Rywale są pod wrażeniem obecnej formy Massy

Martin Whitmarsh: "W chwili obecnej wykonuje fantastyczną robotę"
30.05.0812:56
Marek Roczniak
3889wyświetlenia

Znane osobistości na padoku Formuły Jeden są pod wrażeniem bardzo równej formy Felipe Massy w ostatnich czterech wyścigach. Brazylijczyk pomimo fatalnego początku sezonu zdołał przeistoczyć się w poważnego kandydata do walki o mistrzostwo.

Tak, jest jak najbardziej (kandydatem do tytułu), zresztą obaj są. - powiedział o Massie i jego zespołowym koledze Kimim Raikkonenie szef Mercedes-Benz Motorsport - Norberg Haug. Po pokonaniu Raikkonena w kwalifikacjach stosunkiem 5:1 i wygraniu dwóch z ostatnich czterech wyścigów, Massa traci już tylko jeden punkt do partnera z zespołu Ferrari i cztery punkty do prowadzącego Lewisa Hamiltona.

Po zdobyciu pole position w Monako, czyli na torze, na którym w przeszłości nie szło mu najlepiej, wiele osób jest teraz przekonanych, że Felipe jest znacznie mocniejszym kandydatem do tytułu, niż wydawało się to na początku sezonu. Massa musi w tym roku udowodnić swoją wartość i robi to z wyścigu na wyścig. - powiedział Gerhard Berger magazynowi Autosport. Zawsze był piekielnie szybki, ale miał różne przejścia. Wygląda na to, że teraz wyciąga maksimum z siebie i samochodu w większości przypadków. Imponujące.

Dyrektor generalny McLarena - Martin Whitmarsh dodaje: Massa zawsze był szybki, ale nie zawsze prezentował stałą formę i nie zawsze jeździł bezbłędnie. W chwili obecnej wykonuje jednak fantastyczną robotę i jestem pewny, że Kimi drapie się teraz w głowę. Tymczasem czterokrotny mistrz świata Alain Prost poza słowami pochwały dla Massy próbuje też znaleźć przyczynę obecnego tempa Raikkonena. Tak, to bardzo interesująca sytuacja. - odpowiedział zapytany o różnice w formie Massy i Raikkonena.

◆ DOSTARCZONY MATERIAŁ

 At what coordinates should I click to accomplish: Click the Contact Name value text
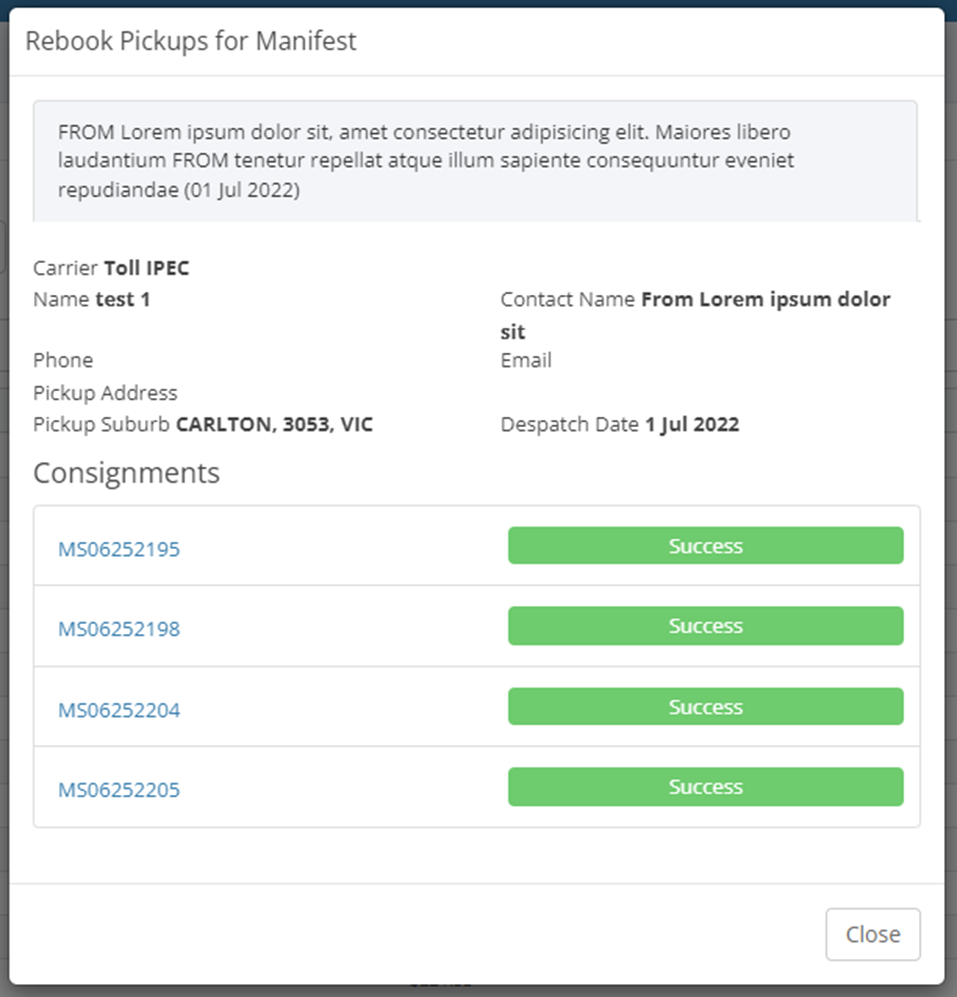(765, 300)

◆ CO JEST POTRZEBNE
Proszę przepisać fragment artykułu o formie Massy od słów "Znane osobistości na" aż do słów "prowadzącego Lewisa Hamiltona." włącznie, zmieniając nazwę "Formuły Jeden" na "F1".

◆ ODPOWIEDŹ DO ĆWICZENIA
Znane osobistości na padoku F1 są pod wrażeniem bardzo równej formy Felipe Massy w ostatnich czterech wyścigach. Brazylijczyk pomimo fatalnego początku sezonu zdołał przeistoczyć się w poważnego kandydata do walki o mistrzostwo.

Tak, jest jak najbardziej (kandydatem do tytułu), zresztą obaj są. - powiedział o Massie i jego zespołowym koledze Kimim Raikkonenie szef Mercedes-Benz Motorsport - Norberg Haug. Po pokonaniu Raikkonena w kwalifikacjach stosunkiem 5:1 i wygraniu dwóch z ostatnich czterech wyścigów, Massa traci już tylko jeden punkt do partnera z zespołu Ferrari i cztery punkty do prowadzącego Lewisa Hamiltona.